We're talking about two apps from 11 years ago, uh, that we both loved. And, uh, I think there, you know, this concept of time capsules of these shared memories of memorabilia or, you know, photos printed out on a note card with a signature in the little box, nice packaged, well shipped to you. Sounds super cool.
And people are going to be like, why are these people bringing up such old apps? Why bring up Clout? Why bring up Path?
People don't change. Human beings don't change. Our needs don't change. The products that we create change based on how we consume it and shifts like that. I like this idea.
I actually said something that went viral. I said, nostalgia is a hell of a drug. And I like this idea because I think it, not only is there a business here, it's also like, I actually think that it'll really put smiles on people's faces. I'm also one of those people that, like just last week, I came across some old photos. I agree with your thesis on this, by the way.
shared albums is where memories go to die. I sent over five photos to my group chat of friends and Everyone was like, it made their day. It made their day. But then those photos are going to, like, they're dead. Like, you know?
So there's something here. And I think the catchiness of shared photos are going to die is enough to create a business around it. Exactly. And I think there's something between a photo that you send to a friend. you know, in a text thread and a digital album that you have on your nightstand.
Something in between needs to exist and it doesn't today. Uh, and there's clear opportunity, uh, for someone to go out there and build it.
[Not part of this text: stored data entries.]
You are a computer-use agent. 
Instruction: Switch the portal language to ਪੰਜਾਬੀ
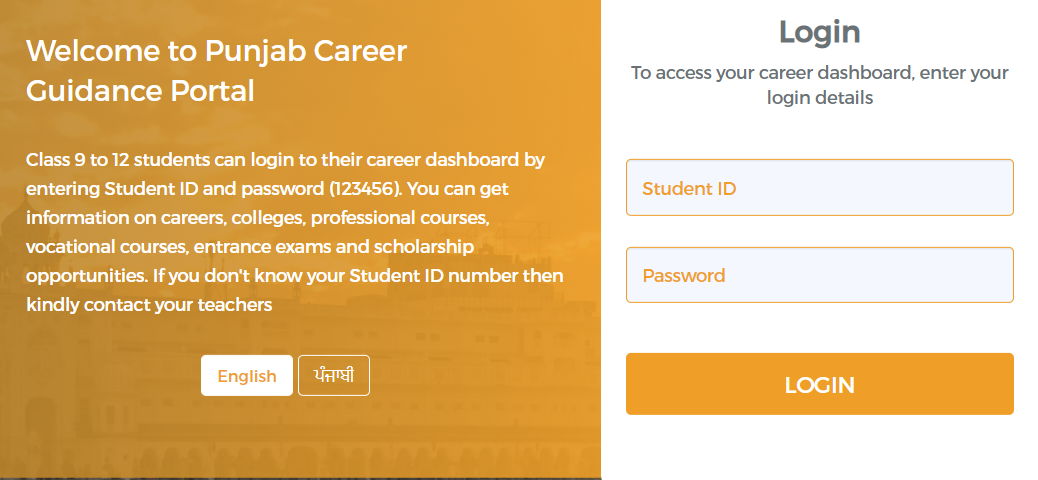[x=334, y=375]
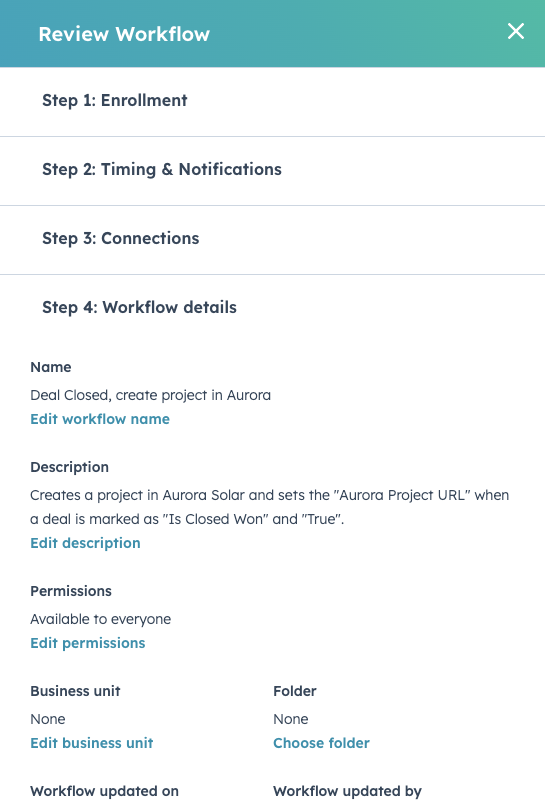Click the "Workflow updated on" label
Image resolution: width=545 pixels, height=804 pixels.
coord(105,791)
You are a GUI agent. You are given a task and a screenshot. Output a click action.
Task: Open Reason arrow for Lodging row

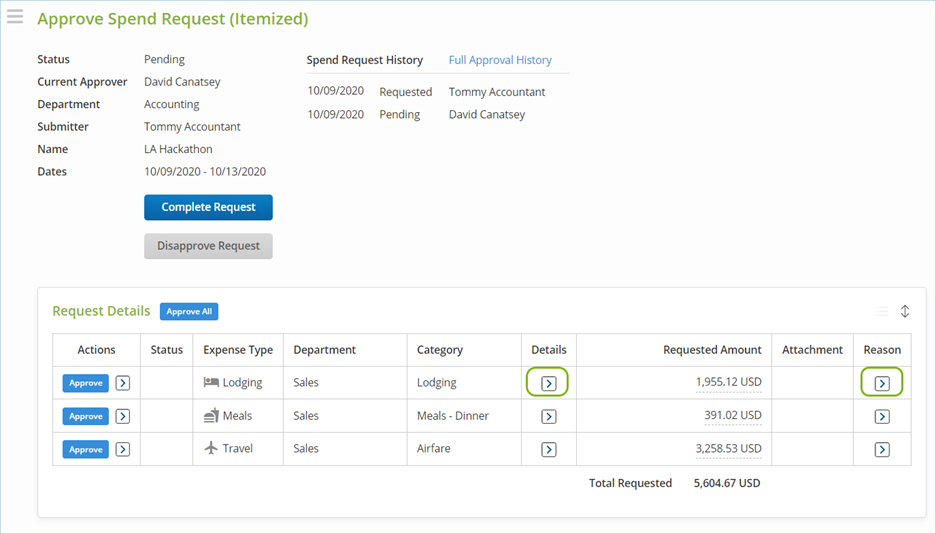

Dude, thank you for, for sharing these ideas. I need, I need people to literally just bug, go into the comment section on YouTube and we need to have the, we need to have this. this man on again, you know, we have to convince him in 2025 to come on again and to thank him.
So I appreciate you. Uh, where could, what do you, do you have anything to plug at this point? Uh, no, just, uh, you know, really happy to be here. Happy to see you. Um, if you want to, you know, I, I often tweet about kind of ideas like this that I find.
When I travel or when I'm just kind of walking my dog on the West Side Highway, you know, go follow me on Twitter. Underscore S-H-A-H-E-D-K. Tweet at me if you have any ideas. If you're building any things that we mentioned, we'd love to love to take a look. We'd love to get feedback.
Also on Instagram, wherever you can find me. Would love to connect. Beautiful. All right, my man.
This has been a treat. Thank you so much. Appreciate you having me on. Later.